Before the design was completed, Maryland Department of the Environment introduced new Enhanced Nutrient Removal (ENR) goals for major treatment facilities of 3 mg/l total nitrogen and 0.3 mg/l total phosphorus. Because of the more stringent treatment goals, the Joint Venture modified the process design to include a four-stage Bardenpho process. By incorporating state-of-the-art ENR process technology, the Mattawoman WWTP has the ability reduce its nitrogen discharges to the Chesapeake Bay by more than 2 million pounds per year.
During the design GMB provided cost analyses used to determine grant funding eligibility. As a result, the project was funded nearly 40% by grants from MDE.
Upon completion of the ENR Upgrade project, Charles County now has one of the most innovative and “state-of-the-art” wastewater treatment plants in Maryland. The County has the ability to increase the future capacity of the plant, reduce its nutrient discharges to the Bay, and at the same time meet the anticipated TMDL requirements.
Additionally, during the design study and report phase, Charles County amended the project scope to have the Joint Venture determine if 6 MGD of treated effluent could be provided to the proposed Kelson Ridge Energy Facility for cooling with 2 MGD of blowdown water returned to Mattawoman for treatment without affecting the BNR process. The Joint Venture analysis resulted in a creative design modification which not only provided for wastewater recycling and reuse, but created unique opportunities to further reduce nitrogen loadings to the Potomac River. These additional reductions created opportunities for the Mattawoman Plant to be re-rated for higher wastewater volumes to be processed at the current facility and will extend the time before the next expansion from 15 MGD to 25 MGD.
The project also includes development of a new plant configuration as part of the BNR upgrade which allows room for future expansions and incorporates new primary and secondary clarifiers, yard piping, and electrical modifications. The design will result in a MLE process which will easily achieve an 8 mg/l upon start-up, has the ability to add methanol to achieve 4 to 6 mg/l, and can later be easily converted to a Bardenpho process within the proposed reactor tanks by constructing additional anoxic zones to achieve a 3 mg/l limit.
Upon completion, the Mattawoman BNR project will provide Charles County with one of the most innovative, flexible, and “start-of-the-art” wastewater plants in Maryland. The application of unique design parameters, reuse/recycling innovations, and multi-phase nitrogen removal will uniquely position the County to meet changing Bay goals, to be able to trim with methanol to preserve growth opportunities, achieve pollution reduction credits from the Kelson Ridge reuse/recycling project, and most importantly, incorporate the ability to meet anticipated TMDL requirements. In addition, the project will incorporate septage receiving facilities, provide a new electrical building, and provide for any necessary odor control equipment.

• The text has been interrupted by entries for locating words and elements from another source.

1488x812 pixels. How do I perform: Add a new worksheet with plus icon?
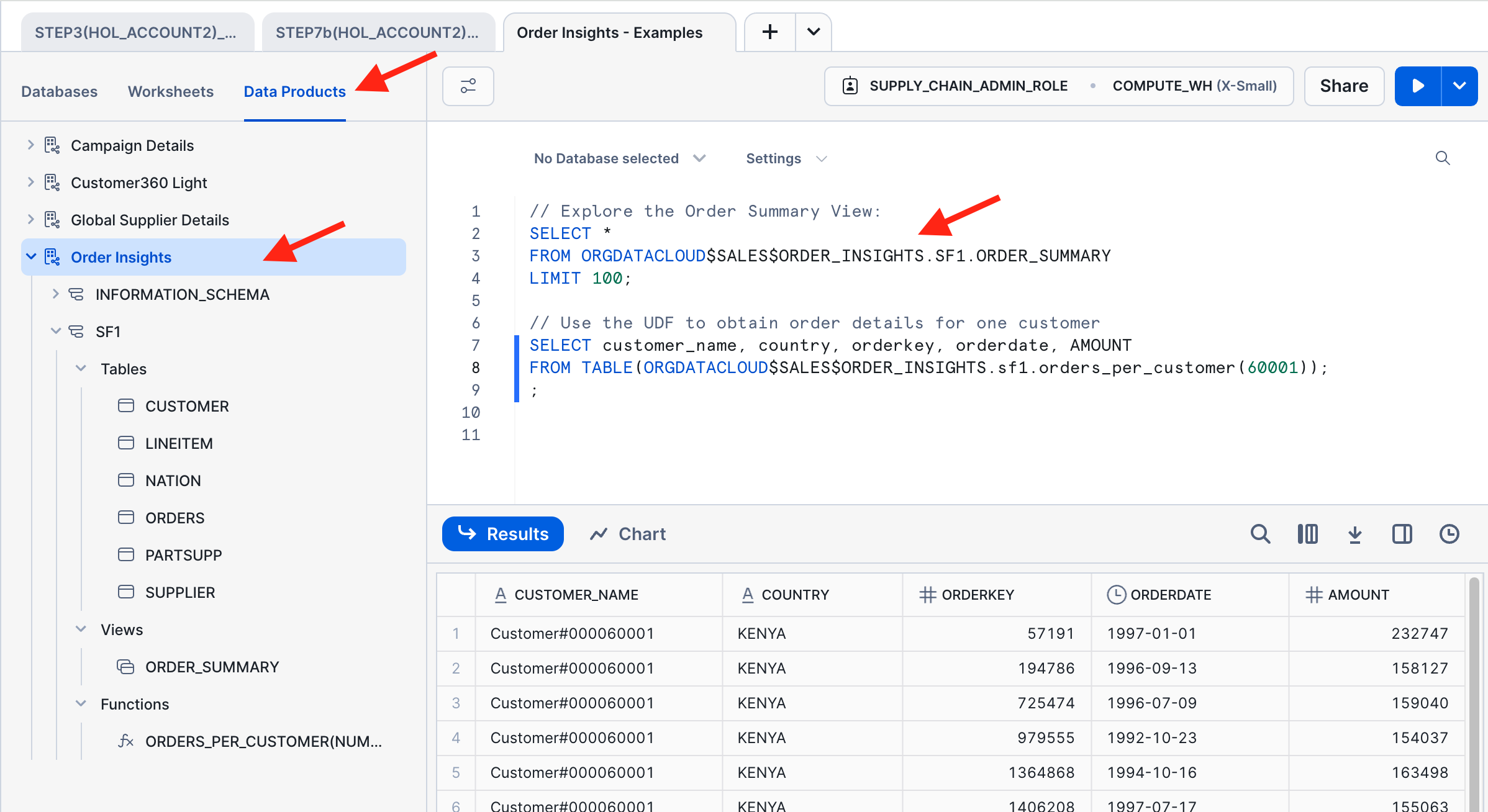coord(769,32)
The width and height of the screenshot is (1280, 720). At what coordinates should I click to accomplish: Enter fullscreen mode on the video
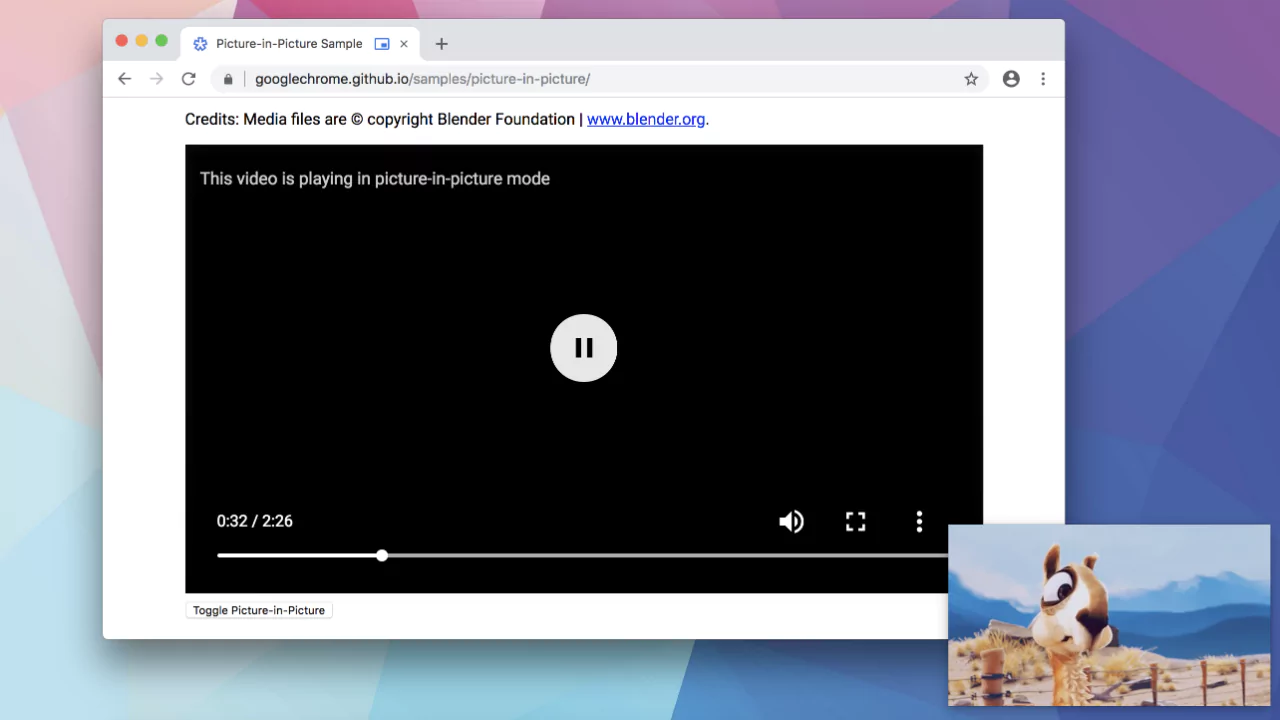[x=855, y=521]
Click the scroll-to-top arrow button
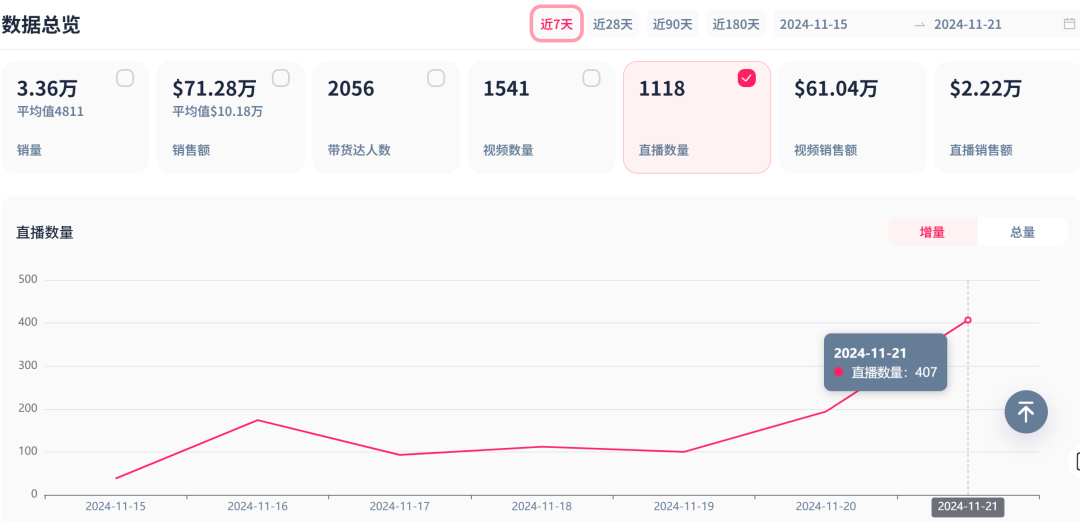Screen dimensions: 1080x521 1026,411
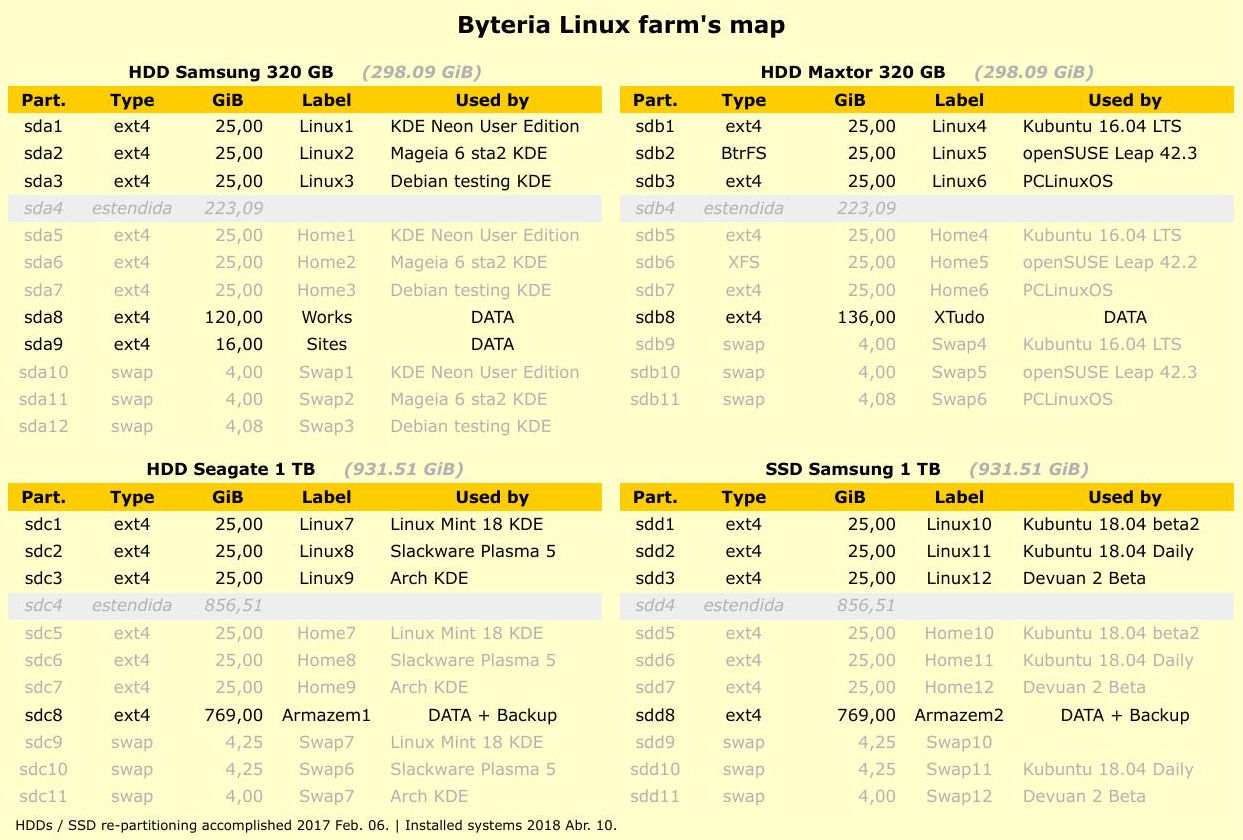Click the 931.51 GiB size note for Seagate
The width and height of the screenshot is (1243, 840).
pyautogui.click(x=404, y=468)
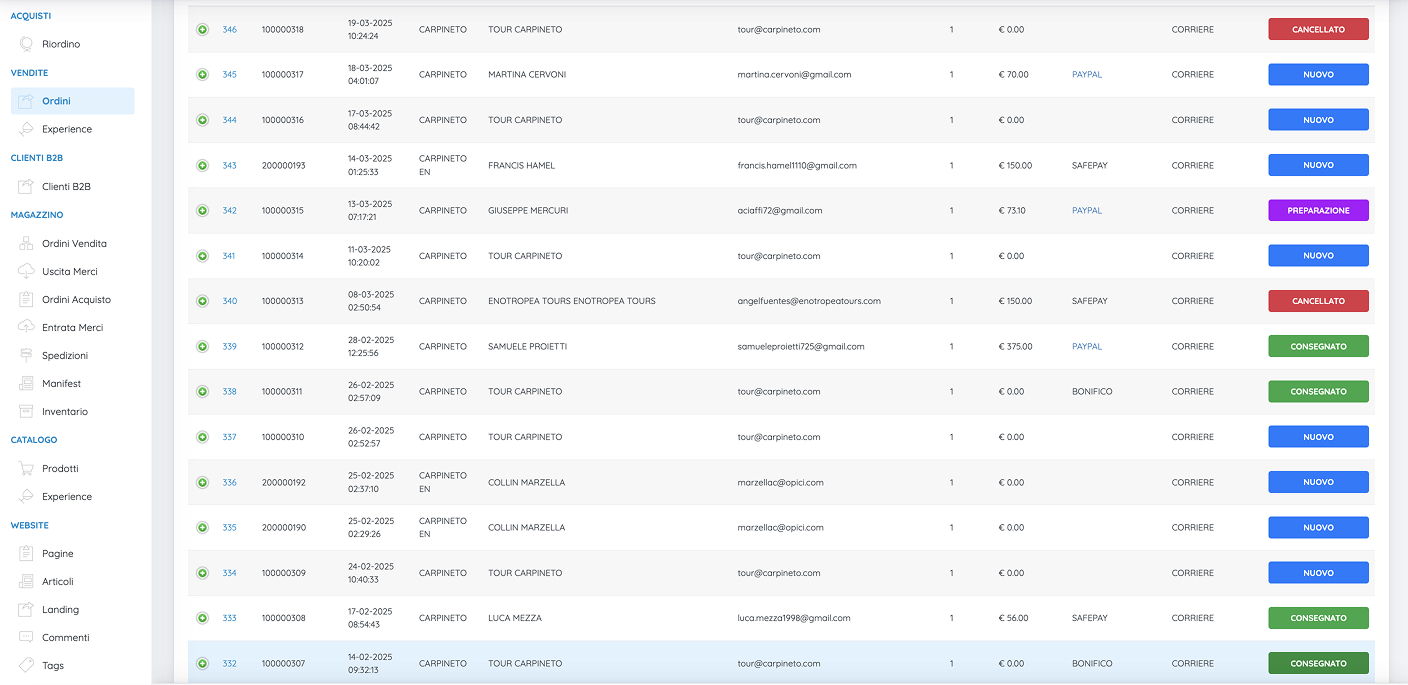The height and width of the screenshot is (685, 1408).
Task: Open order number 345 link
Action: pos(229,74)
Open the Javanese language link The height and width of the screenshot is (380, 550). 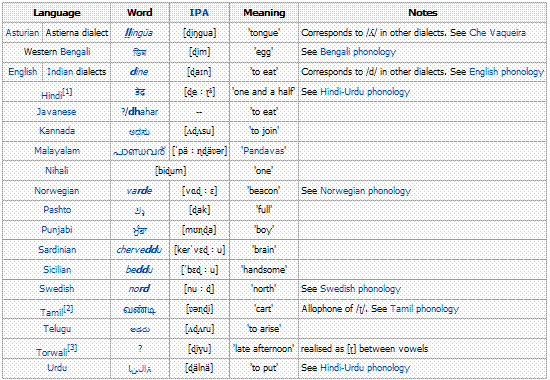click(56, 112)

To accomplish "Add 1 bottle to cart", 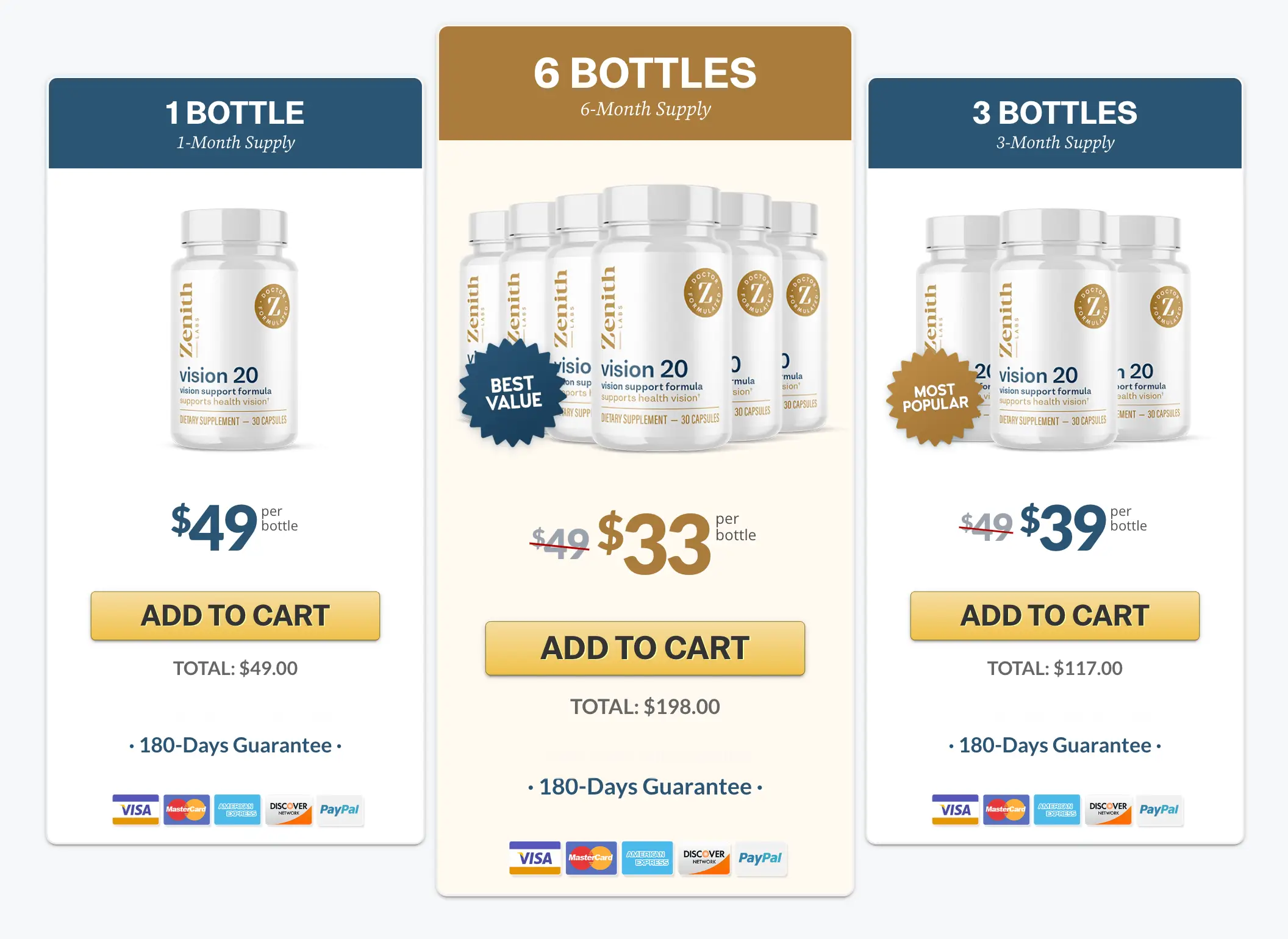I will coord(235,615).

GMB’s design engineers adapted six existing aeration tanks into three new oxidation ditch configurations to take full economic advantage of the existing concrete tankage. To provide flexibility for future expansion, GMB recommended lengthening of the existing concrete tanks. Increased tank volumes would allow easy conversion to a higher level of treatment or provide additional treatment capacity for future growth. The County also decided to construct two additional oxidation ditches as part of the upgrade to expand average daily capacity from 15 to 20 MGD.
GMB provided Construction Administration services and two full-time inspectors during the three-year construction period. The entire ENR upgrade was completed while keeping the Mattawoman WWTP in full operation throughout the construction.